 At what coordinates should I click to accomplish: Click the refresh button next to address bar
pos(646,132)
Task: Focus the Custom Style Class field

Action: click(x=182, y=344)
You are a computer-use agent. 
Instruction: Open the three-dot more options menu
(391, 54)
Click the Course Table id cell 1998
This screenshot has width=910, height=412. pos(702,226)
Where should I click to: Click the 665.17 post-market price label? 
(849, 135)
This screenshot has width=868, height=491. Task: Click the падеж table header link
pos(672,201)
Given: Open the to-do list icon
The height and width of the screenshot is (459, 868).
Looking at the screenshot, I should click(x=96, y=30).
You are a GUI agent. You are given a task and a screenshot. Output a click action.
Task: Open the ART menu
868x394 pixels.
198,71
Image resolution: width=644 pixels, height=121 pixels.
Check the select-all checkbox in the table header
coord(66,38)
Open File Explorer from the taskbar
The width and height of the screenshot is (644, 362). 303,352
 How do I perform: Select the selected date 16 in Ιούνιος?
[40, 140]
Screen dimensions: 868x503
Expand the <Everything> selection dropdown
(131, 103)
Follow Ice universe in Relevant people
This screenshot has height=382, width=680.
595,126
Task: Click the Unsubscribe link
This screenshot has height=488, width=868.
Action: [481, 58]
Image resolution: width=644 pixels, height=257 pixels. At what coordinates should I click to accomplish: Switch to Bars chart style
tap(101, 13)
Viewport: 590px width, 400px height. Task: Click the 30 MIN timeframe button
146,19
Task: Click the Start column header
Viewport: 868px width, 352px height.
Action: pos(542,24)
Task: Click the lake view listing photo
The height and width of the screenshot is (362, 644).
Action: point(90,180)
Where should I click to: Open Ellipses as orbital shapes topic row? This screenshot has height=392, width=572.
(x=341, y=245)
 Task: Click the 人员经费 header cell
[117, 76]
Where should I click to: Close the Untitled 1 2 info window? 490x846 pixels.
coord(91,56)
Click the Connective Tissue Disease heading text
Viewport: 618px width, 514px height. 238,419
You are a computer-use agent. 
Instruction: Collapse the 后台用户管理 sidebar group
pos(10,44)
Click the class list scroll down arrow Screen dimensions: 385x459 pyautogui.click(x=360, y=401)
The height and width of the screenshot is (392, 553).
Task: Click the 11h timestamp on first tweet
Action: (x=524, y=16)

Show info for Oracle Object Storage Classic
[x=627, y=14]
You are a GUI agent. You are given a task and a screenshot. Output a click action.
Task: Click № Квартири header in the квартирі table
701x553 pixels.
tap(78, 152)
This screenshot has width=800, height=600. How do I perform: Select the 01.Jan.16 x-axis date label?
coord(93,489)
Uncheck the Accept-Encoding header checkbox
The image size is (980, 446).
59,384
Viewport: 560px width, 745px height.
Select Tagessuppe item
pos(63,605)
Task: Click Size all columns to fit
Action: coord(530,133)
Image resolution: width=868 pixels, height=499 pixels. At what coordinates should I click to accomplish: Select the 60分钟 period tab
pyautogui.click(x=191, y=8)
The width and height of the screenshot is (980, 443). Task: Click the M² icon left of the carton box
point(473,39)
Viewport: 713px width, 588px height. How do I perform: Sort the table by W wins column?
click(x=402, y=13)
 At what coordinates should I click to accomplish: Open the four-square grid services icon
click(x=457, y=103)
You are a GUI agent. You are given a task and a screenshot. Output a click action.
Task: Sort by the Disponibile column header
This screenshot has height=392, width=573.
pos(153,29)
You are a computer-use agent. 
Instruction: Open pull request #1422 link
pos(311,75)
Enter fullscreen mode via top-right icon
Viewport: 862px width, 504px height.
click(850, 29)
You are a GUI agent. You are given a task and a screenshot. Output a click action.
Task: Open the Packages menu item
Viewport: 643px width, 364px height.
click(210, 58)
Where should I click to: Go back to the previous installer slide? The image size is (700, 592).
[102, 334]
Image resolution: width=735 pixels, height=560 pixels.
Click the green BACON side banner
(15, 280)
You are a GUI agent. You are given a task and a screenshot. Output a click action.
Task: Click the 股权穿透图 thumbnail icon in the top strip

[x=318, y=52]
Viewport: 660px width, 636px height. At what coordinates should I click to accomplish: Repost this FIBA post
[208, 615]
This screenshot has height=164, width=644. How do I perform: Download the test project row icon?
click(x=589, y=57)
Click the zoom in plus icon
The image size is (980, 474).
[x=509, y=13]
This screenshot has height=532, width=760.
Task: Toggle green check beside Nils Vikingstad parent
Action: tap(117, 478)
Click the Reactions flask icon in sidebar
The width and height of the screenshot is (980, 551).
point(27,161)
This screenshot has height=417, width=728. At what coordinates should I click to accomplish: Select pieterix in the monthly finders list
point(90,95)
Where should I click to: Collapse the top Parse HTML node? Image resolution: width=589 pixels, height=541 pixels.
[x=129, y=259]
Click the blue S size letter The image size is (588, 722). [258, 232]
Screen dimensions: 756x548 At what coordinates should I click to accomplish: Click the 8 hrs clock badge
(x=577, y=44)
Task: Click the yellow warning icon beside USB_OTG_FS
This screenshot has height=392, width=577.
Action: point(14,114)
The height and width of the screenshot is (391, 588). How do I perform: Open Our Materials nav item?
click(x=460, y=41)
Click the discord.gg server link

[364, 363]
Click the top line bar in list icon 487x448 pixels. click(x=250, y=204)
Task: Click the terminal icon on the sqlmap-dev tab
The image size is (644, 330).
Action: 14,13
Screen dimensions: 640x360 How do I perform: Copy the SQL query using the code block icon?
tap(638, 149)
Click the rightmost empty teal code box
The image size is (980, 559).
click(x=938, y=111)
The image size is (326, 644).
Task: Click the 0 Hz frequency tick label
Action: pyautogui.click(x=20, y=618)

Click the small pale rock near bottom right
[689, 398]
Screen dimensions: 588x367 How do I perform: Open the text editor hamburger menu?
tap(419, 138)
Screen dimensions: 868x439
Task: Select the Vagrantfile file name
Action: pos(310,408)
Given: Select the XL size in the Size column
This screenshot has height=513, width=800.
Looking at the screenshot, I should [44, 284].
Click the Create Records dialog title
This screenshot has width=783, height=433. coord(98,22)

_____

▶ [INSTRUCTIONS FOR THE TASK]:
Retype the entries. Every line must match exactly.

▶ [SOLUTION]:
 At what coordinates should I click to accomplish: Click the refresh button next to address bar
pos(646,132)
Task: Focus the Custom Style Class field

Action: click(x=182, y=344)
You are a computer-use agent. 
Instruction: Open the three-dot more options menu
(391, 54)
Click the Course Table id cell 1998
This screenshot has width=910, height=412. pos(702,226)
Where should I click to: Click the 665.17 post-market price label? 
(849, 135)
This screenshot has width=868, height=491. Task: Click the падеж table header link
pos(672,201)
Given: Open the to-do list icon
The height and width of the screenshot is (459, 868).
Looking at the screenshot, I should click(x=96, y=30).
You are a GUI agent. You are given a task and a screenshot. Output a click action.
Task: Open the ART menu
868x394 pixels.
198,71
Image resolution: width=644 pixels, height=121 pixels.
Check the select-all checkbox in the table header
coord(66,38)
Open File Explorer from the taskbar
The width and height of the screenshot is (644, 362). 303,352
 How do I perform: Select the selected date 16 in Ιούνιος?
[40, 140]
Screen dimensions: 868x503
Expand the <Everything> selection dropdown
(131, 103)
Follow Ice universe in Relevant people
This screenshot has height=382, width=680.
595,126
Task: Click the Unsubscribe link
This screenshot has height=488, width=868.
Action: [481, 58]
Image resolution: width=644 pixels, height=257 pixels. At what coordinates should I click to accomplish: Switch to Bars chart style
tap(101, 13)
Viewport: 590px width, 400px height. Task: Click the 30 MIN timeframe button
146,19
Task: Click the Start column header
Viewport: 868px width, 352px height.
Action: pos(542,24)
Task: Click the lake view listing photo
The height and width of the screenshot is (362, 644).
Action: point(90,180)
Where should I click to: Open Ellipses as orbital shapes topic row? This screenshot has height=392, width=572.
(x=341, y=245)
 Task: Click the 人员经费 header cell
[117, 76]
Where should I click to: Close the Untitled 1 2 info window? 490x846 pixels.
coord(91,56)
Click the Connective Tissue Disease heading text
Viewport: 618px width, 514px height. 238,419
You are a computer-use agent. 
Instruction: Collapse the 后台用户管理 sidebar group
pos(10,44)
Click the class list scroll down arrow Screen dimensions: 385x459 pyautogui.click(x=360, y=401)
The height and width of the screenshot is (392, 553).
Task: Click the 11h timestamp on first tweet
Action: (x=524, y=16)

Show info for Oracle Object Storage Classic
[x=627, y=14]
You are a GUI agent. You are given a task and a screenshot. Output a click action.
Task: Click № Квартири header in the квартирі table
701x553 pixels.
tap(78, 152)
This screenshot has width=800, height=600. How do I perform: Select the 01.Jan.16 x-axis date label?
coord(93,489)
Uncheck the Accept-Encoding header checkbox
The image size is (980, 446).
59,384
Viewport: 560px width, 745px height.
Select Tagessuppe item
pos(63,605)
Task: Click Size all columns to fit
Action: coord(530,133)
Image resolution: width=868 pixels, height=499 pixels. At what coordinates should I click to accomplish: Select the 60分钟 period tab
pyautogui.click(x=191, y=8)
The width and height of the screenshot is (980, 443). Task: Click the M² icon left of the carton box
point(473,39)
Viewport: 713px width, 588px height. How do I perform: Sort the table by W wins column?
click(x=402, y=13)
 At what coordinates should I click to accomplish: Open the four-square grid services icon
click(x=457, y=103)
You are a GUI agent. You are given a task and a screenshot. Output a click action.
Task: Sort by the Disponibile column header
This screenshot has height=392, width=573.
pos(153,29)
You are a computer-use agent. 
Instruction: Open pull request #1422 link
pos(311,75)
Enter fullscreen mode via top-right icon
Viewport: 862px width, 504px height.
click(850, 29)
You are a GUI agent. You are given a task and a screenshot. Output a click action.
Task: Open the Packages menu item
Viewport: 643px width, 364px height.
click(210, 58)
Where should I click to: Go back to the previous installer slide? The image size is (700, 592).
[102, 334]
Image resolution: width=735 pixels, height=560 pixels.
Click the green BACON side banner
(15, 280)
You are a GUI agent. You are given a task and a screenshot. Output a click action.
Task: Click the 股权穿透图 thumbnail icon in the top strip

[x=318, y=52]
Viewport: 660px width, 636px height. At what coordinates should I click to accomplish: Repost this FIBA post
[208, 615]
This screenshot has height=164, width=644. How do I perform: Download the test project row icon?
click(x=589, y=57)
Click the zoom in plus icon
The image size is (980, 474).
[x=509, y=13]
This screenshot has height=532, width=760.
Task: Toggle green check beside Nils Vikingstad parent
Action: tap(117, 478)
Click the Reactions flask icon in sidebar
The width and height of the screenshot is (980, 551).
point(27,161)
This screenshot has height=417, width=728. At what coordinates should I click to accomplish: Select pieterix in the monthly finders list
point(90,95)
Where should I click to: Collapse the top Parse HTML node? Image resolution: width=589 pixels, height=541 pixels.
[x=129, y=259]
Click the blue S size letter The image size is (588, 722). [258, 232]
Screen dimensions: 756x548 At what coordinates should I click to accomplish: Click the 8 hrs clock badge
(x=577, y=44)
Task: Click the yellow warning icon beside USB_OTG_FS
This screenshot has height=392, width=577.
Action: point(14,114)
The height and width of the screenshot is (391, 588). How do I perform: Open Our Materials nav item?
click(x=460, y=41)
Click the discord.gg server link

[364, 363]
Click the top line bar in list icon 487x448 pixels. click(x=250, y=204)
Task: Click the terminal icon on the sqlmap-dev tab
The image size is (644, 330).
Action: 14,13
Screen dimensions: 640x360 How do I perform: Copy the SQL query using the code block icon?
tap(638, 149)
Click the rightmost empty teal code box
The image size is (980, 559).
click(x=938, y=111)
The image size is (326, 644).
Task: Click the 0 Hz frequency tick label
Action: pyautogui.click(x=20, y=618)

Click the small pale rock near bottom right
[689, 398]
Screen dimensions: 588x367 How do I perform: Open the text editor hamburger menu?
tap(419, 138)
Screen dimensions: 868x439
Task: Select the Vagrantfile file name
Action: pos(310,408)
Given: Select the XL size in the Size column
This screenshot has height=513, width=800.
Looking at the screenshot, I should [44, 284].
Click the Create Records dialog title
This screenshot has width=783, height=433. coord(98,22)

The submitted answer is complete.